Terraform: Error: Failed to instantiate provider "azurerm" to obtain schema: timeout while waiting for plugin to start

Hi @jf781,

Unfortunately without the full debug logs there's quite a large space of possibilities for what might cause this behavior, but the one we've encountered most commonly in the past is when folks are running Terraform on Windows machines with software firewalls installed.

Terraform provider plugins are child processes which Terraform Core interacts with via sockets on the local loopback interface, and some software firewalls prevent packets from reaching a local listen socket, either blocking it altogether or requiring a manual approval to do so.

Do you have any firewall software on your Windows system that might be blocking requests like these?

@apparentlymart did u see the original ticket this just started happening with a specific version of azurerm provider.
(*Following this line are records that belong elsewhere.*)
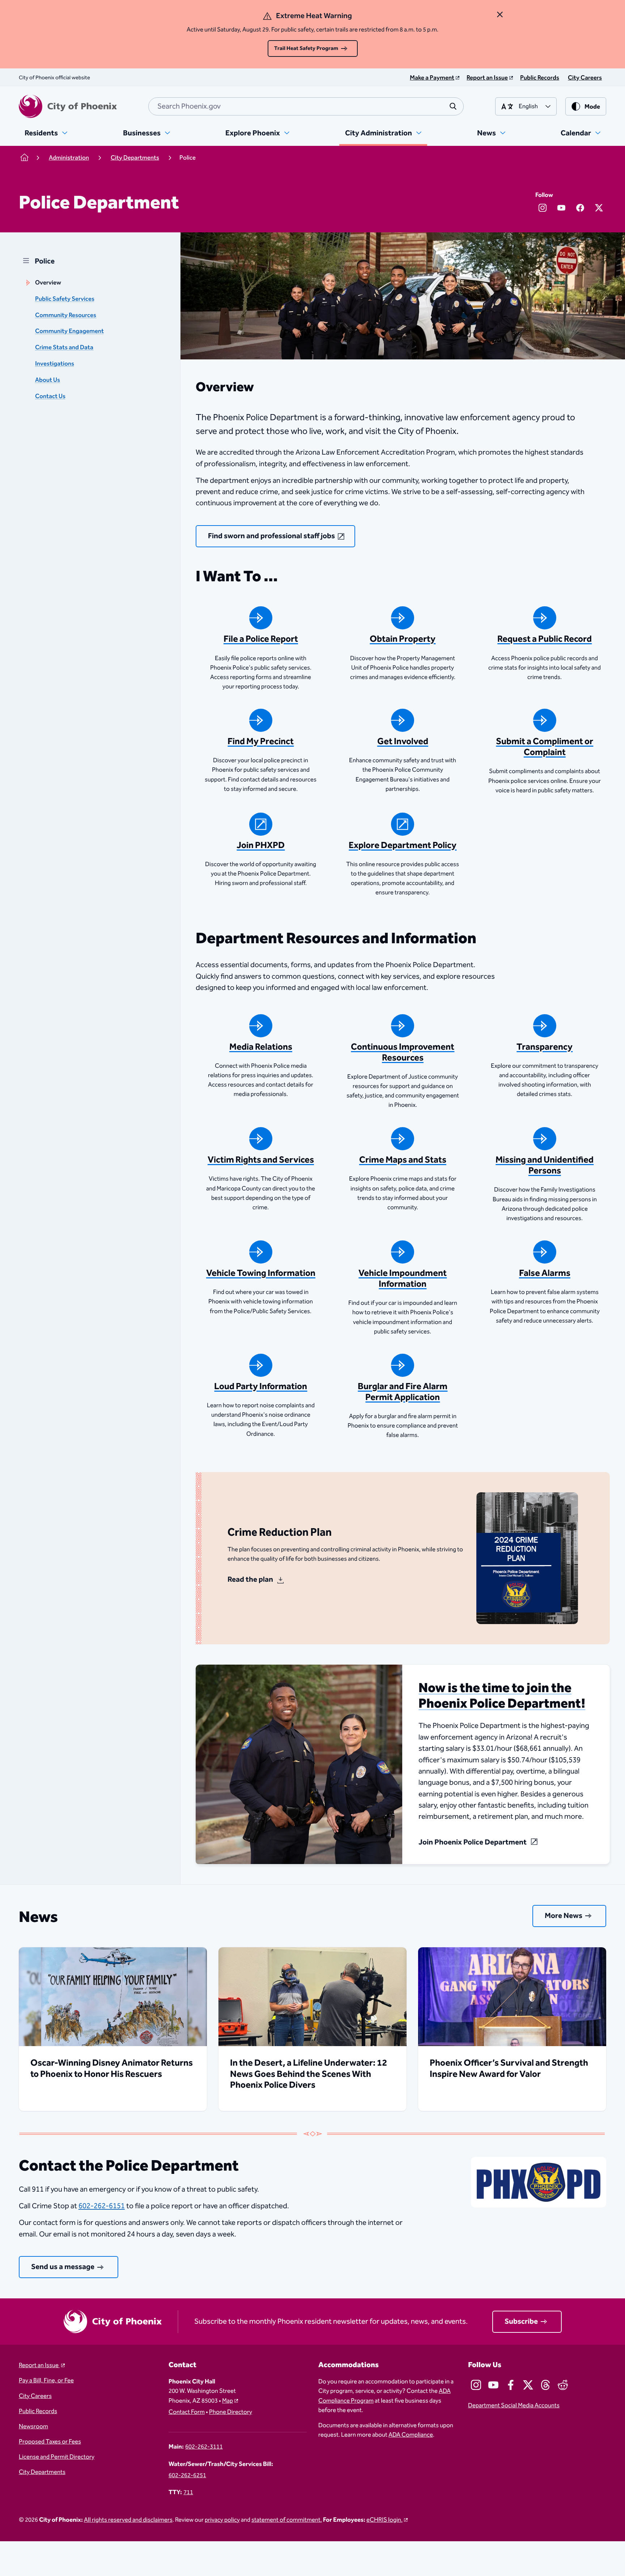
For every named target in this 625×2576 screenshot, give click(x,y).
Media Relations (260, 1047)
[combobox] (306, 106)
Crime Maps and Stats (402, 1160)
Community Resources (65, 315)
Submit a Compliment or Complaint (544, 747)
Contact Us (50, 396)
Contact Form (187, 2412)
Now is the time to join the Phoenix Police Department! (501, 1696)
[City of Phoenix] (68, 106)
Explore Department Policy (402, 845)
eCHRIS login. (384, 2520)
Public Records (38, 2411)
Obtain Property (402, 639)
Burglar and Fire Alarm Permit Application (402, 1392)
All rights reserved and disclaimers (128, 2520)
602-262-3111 (204, 2446)
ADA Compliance (410, 2435)
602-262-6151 (101, 2206)
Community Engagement (69, 331)
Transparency (544, 1047)
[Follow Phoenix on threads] (545, 2385)
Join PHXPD (261, 845)
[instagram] (542, 208)
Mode (592, 107)
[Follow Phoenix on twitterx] (528, 2385)
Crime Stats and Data (64, 347)
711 (188, 2492)
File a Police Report (261, 639)
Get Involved (402, 741)
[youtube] (561, 208)
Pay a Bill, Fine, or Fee (46, 2380)
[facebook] (580, 208)
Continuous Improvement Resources (402, 1052)
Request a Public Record (544, 639)
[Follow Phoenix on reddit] (563, 2385)
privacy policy (222, 2520)
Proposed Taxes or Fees (50, 2441)
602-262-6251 (187, 2475)
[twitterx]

It def looks firewall related

Are there details about which ports the providers are trying to open? Its all gRPC still yes? I saw some old posts about a env cookie to pass to try to see the ports but didnt seem to work.

Hi @drdamour,

By default the plugin processes ask the OS to allocate a listen port automatically, so there is no predictable port number. However, it looks like the underlying library has environment variables PLUGIN_MIN_PORT and PLUGIN_MAX_PORT which you can set together to constrain it to try to use a particular range of ports.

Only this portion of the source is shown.